**Your objective**
Each record below needs to be copied out exactly as it stands.

**Exercise material**
────────────────────────────────────────

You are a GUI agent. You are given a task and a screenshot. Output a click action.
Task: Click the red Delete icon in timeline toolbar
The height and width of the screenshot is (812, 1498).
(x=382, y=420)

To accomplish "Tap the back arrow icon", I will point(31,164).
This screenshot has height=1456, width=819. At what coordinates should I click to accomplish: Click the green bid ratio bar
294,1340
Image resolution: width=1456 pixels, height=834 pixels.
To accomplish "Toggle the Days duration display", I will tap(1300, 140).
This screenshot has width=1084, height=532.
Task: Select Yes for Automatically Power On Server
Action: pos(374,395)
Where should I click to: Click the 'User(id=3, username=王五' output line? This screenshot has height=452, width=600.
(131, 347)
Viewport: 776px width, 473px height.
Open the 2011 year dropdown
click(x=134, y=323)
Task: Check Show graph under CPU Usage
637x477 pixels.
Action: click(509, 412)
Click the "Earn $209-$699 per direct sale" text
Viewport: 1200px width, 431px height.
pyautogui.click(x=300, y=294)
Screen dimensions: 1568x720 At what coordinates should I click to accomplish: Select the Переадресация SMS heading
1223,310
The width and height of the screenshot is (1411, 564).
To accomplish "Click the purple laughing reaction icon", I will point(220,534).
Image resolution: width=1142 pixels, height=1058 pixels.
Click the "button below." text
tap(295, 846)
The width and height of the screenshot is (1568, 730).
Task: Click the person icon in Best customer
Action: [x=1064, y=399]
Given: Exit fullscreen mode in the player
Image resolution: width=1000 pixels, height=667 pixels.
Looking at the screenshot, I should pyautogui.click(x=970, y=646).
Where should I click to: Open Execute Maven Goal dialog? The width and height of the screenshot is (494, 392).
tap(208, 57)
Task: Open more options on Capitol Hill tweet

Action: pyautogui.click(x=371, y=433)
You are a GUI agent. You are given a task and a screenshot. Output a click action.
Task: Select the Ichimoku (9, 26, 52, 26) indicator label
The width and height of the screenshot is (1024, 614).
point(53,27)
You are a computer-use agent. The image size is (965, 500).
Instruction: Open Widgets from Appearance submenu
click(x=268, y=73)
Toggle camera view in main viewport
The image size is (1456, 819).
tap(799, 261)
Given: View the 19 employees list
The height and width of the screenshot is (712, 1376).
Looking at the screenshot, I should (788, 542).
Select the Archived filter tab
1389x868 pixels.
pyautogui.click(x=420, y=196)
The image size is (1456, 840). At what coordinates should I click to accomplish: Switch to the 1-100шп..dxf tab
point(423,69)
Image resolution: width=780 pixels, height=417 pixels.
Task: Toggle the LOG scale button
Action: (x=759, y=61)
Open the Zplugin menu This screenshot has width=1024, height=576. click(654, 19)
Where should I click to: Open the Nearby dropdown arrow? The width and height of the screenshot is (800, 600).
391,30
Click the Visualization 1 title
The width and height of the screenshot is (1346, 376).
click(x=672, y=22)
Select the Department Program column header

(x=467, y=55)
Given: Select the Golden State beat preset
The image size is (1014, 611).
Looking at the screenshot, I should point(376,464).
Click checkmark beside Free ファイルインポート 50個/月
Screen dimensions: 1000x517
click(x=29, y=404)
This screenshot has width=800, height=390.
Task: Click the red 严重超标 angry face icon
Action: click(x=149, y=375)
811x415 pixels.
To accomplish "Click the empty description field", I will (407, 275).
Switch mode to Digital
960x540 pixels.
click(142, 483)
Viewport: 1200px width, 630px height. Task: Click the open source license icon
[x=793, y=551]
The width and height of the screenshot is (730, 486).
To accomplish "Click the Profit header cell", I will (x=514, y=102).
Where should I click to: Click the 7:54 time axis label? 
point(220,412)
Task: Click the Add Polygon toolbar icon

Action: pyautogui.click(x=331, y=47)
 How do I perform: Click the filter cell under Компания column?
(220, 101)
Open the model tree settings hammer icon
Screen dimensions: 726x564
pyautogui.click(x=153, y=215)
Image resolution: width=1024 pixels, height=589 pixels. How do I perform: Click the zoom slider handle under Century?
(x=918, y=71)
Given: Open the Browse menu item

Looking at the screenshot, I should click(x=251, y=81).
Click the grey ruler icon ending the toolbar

────────────────────────────────────────

**Written solution**
You are a GUI agent. You are given a task and a screenshot. Output a click action.
Task: Click the red Delete icon in timeline toolbar
The height and width of the screenshot is (812, 1498).
(x=382, y=420)

To accomplish "Tap the back arrow icon", I will point(31,164).
This screenshot has height=1456, width=819. At what coordinates should I click to accomplish: Click the green bid ratio bar
294,1340
Image resolution: width=1456 pixels, height=834 pixels.
To accomplish "Toggle the Days duration display", I will tap(1300, 140).
This screenshot has width=1084, height=532.
Task: Select Yes for Automatically Power On Server
Action: pos(374,395)
Where should I click to: Click the 'User(id=3, username=王五' output line? This screenshot has height=452, width=600.
(131, 347)
Viewport: 776px width, 473px height.
Open the 2011 year dropdown
click(x=134, y=323)
Task: Check Show graph under CPU Usage
637x477 pixels.
Action: click(509, 412)
Click the "Earn $209-$699 per direct sale" text
Viewport: 1200px width, 431px height.
pyautogui.click(x=300, y=294)
Screen dimensions: 1568x720 At what coordinates should I click to accomplish: Select the Переадресация SMS heading
1223,310
The width and height of the screenshot is (1411, 564).
To accomplish "Click the purple laughing reaction icon", I will point(220,534).
Image resolution: width=1142 pixels, height=1058 pixels.
Click the "button below." text
tap(295, 846)
The width and height of the screenshot is (1568, 730).
Task: Click the person icon in Best customer
Action: [x=1064, y=399]
Given: Exit fullscreen mode in the player
Image resolution: width=1000 pixels, height=667 pixels.
Looking at the screenshot, I should pyautogui.click(x=970, y=646).
Where should I click to: Open Execute Maven Goal dialog? The width and height of the screenshot is (494, 392).
tap(208, 57)
Task: Open more options on Capitol Hill tweet

Action: pyautogui.click(x=371, y=433)
You are a GUI agent. You are given a task and a screenshot. Output a click action.
Task: Select the Ichimoku (9, 26, 52, 26) indicator label
The width and height of the screenshot is (1024, 614).
point(53,27)
You are a computer-use agent. The image size is (965, 500).
Instruction: Open Widgets from Appearance submenu
click(x=268, y=73)
Toggle camera view in main viewport
The image size is (1456, 819).
tap(799, 261)
Given: View the 19 employees list
The height and width of the screenshot is (712, 1376).
Looking at the screenshot, I should (788, 542).
Select the Archived filter tab
1389x868 pixels.
pyautogui.click(x=420, y=196)
The image size is (1456, 840). At what coordinates should I click to accomplish: Switch to the 1-100шп..dxf tab
point(423,69)
Image resolution: width=780 pixels, height=417 pixels.
Task: Toggle the LOG scale button
Action: (x=759, y=61)
Open the Zplugin menu This screenshot has width=1024, height=576. click(654, 19)
Where should I click to: Open the Nearby dropdown arrow? The width and height of the screenshot is (800, 600).
391,30
Click the Visualization 1 title
The width and height of the screenshot is (1346, 376).
click(x=672, y=22)
Select the Department Program column header

(x=467, y=55)
Given: Select the Golden State beat preset
The image size is (1014, 611).
Looking at the screenshot, I should point(376,464).
Click checkmark beside Free ファイルインポート 50個/月
Screen dimensions: 1000x517
click(x=29, y=404)
This screenshot has width=800, height=390.
Task: Click the red 严重超标 angry face icon
Action: click(x=149, y=375)
811x415 pixels.
To accomplish "Click the empty description field", I will (407, 275).
Switch mode to Digital
960x540 pixels.
click(142, 483)
Viewport: 1200px width, 630px height. Task: Click the open source license icon
[x=793, y=551]
The width and height of the screenshot is (730, 486).
To accomplish "Click the Profit header cell", I will (x=514, y=102).
Where should I click to: Click the 7:54 time axis label? 
point(220,412)
Task: Click the Add Polygon toolbar icon

Action: pyautogui.click(x=331, y=47)
 How do I perform: Click the filter cell under Компания column?
(220, 101)
Open the model tree settings hammer icon
Screen dimensions: 726x564
pyautogui.click(x=153, y=215)
Image resolution: width=1024 pixels, height=589 pixels. How do I perform: Click the zoom slider handle under Century?
(x=918, y=71)
Given: Open the Browse menu item

Looking at the screenshot, I should click(x=251, y=81).
Click the grey ruler icon ending the toolbar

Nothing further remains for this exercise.